Sepuluh tahun kemudian, pasca kemerdekaan, 9 November 1945. tepatnya di masjid pondok. Pagi itu para santri terlihat bersemangat membaca Al-quran, kabar tentang gerakan mempertahankan kemerdekaan semakin memanas, setelah kematian jendral mallaby pada tanggal 30 okt 1945, besoknya Panglima AFNEI Letjen Philip Christison dengan tegas mengeluarkan ancaman dan ultimatum, jika para pelaku serangan yang menewaskan Brigjen Mallaby tidak menyerahkan diri, maka pihaknya akan mengerahkan seluruh kekuatan militer darat, udara, dan laut untuk membumihanguskan Surabaya.
Di belakang tiang masjid terlihat gadis putih, dengan pipi kemerah-merahan sedang membaca Al-Quran, semenjak kejadian suramnya ketika ia melihat kedua orangtuanya tewas di hadapannya. Kini ia sekarang menjadi anak angkat keluarga kiai, namanya kini adalah Ana ‘Abidah, di sampingnya duduk seorang ibu angkatnya berpawakan agak gemuk namun berwibawa bernama Miskiyyah.

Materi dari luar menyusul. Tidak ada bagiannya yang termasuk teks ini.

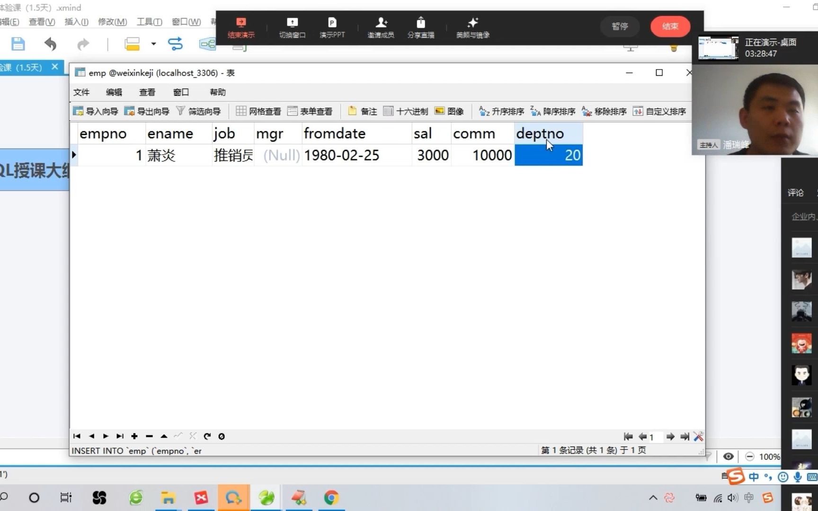View the cell as 十六进制 hexadecimal

pos(407,111)
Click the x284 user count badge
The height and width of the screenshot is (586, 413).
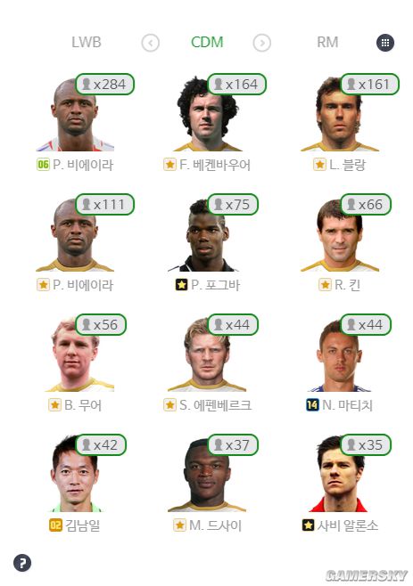tap(104, 84)
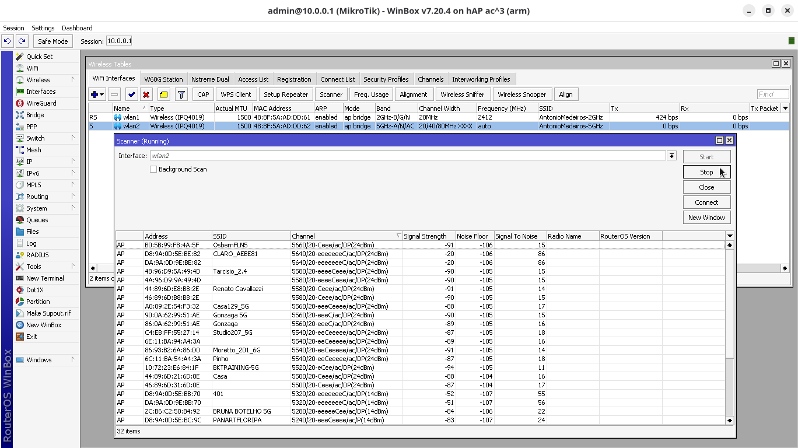Click the red X Disable icon
The width and height of the screenshot is (798, 448).
click(x=146, y=95)
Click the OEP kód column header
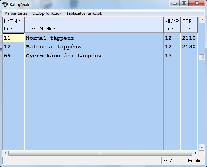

Setelah selesai mengaji Al-Quran, para santri mendengarkan seorang pemuda yang dengan tegas dan jelas menerangkan ilmu agama di depan mimbar, gadis itu menatap wajah pemuda yang penuh cahaya di hatinya, tak ada yang tahu apa yang dipikirkan gadis ini, guz Ilzam merupakan salah satu pengganti kiai yang telah wafat tiga tahun lalu, sekaligus menjadi kakak angkatnya juga. Melihatnya berceramah, berkobar-kobar. Memotivasi para santri dan warga untuk berperang, siap mati untuk mempertahankan negara NKRI. Ia teringat waktu bertemu dia pertama kali, saat ia baru saja sadar dari tragedi kematian kedua orangtua, rasanya ingin sekali mengikuti mereka, aku yang hanya terdiam di kamar melihati kalung perak bulat, berbentuk lambang matahari dengan ukuran agak besar dan gelang tarbuat dari rajutan jerami, membuatku mengingat mereka. Aku selalu memukul dan membentak orang pribumi yang mendekatiku, ingin rasanya aku menyusul mereka, tak mau makan, bahkan aku sempat membuang nasi tepat di wajah wanita yang kelak menjadi ibu angkatku. Namun kenapa hatiku luluh, ketika anak berusia 12 tahun mendatangiku. Ia tersenyum. Akunya cemberut saat itu. Kagetnya, ia tiba-tiba menyapaku dengan Bahasa belanda fasih, awalnya aku kaget. Ia terus merayuku agar makan, namun aku bersikukuh, bahkan ia memilih tidak makan bersamaku.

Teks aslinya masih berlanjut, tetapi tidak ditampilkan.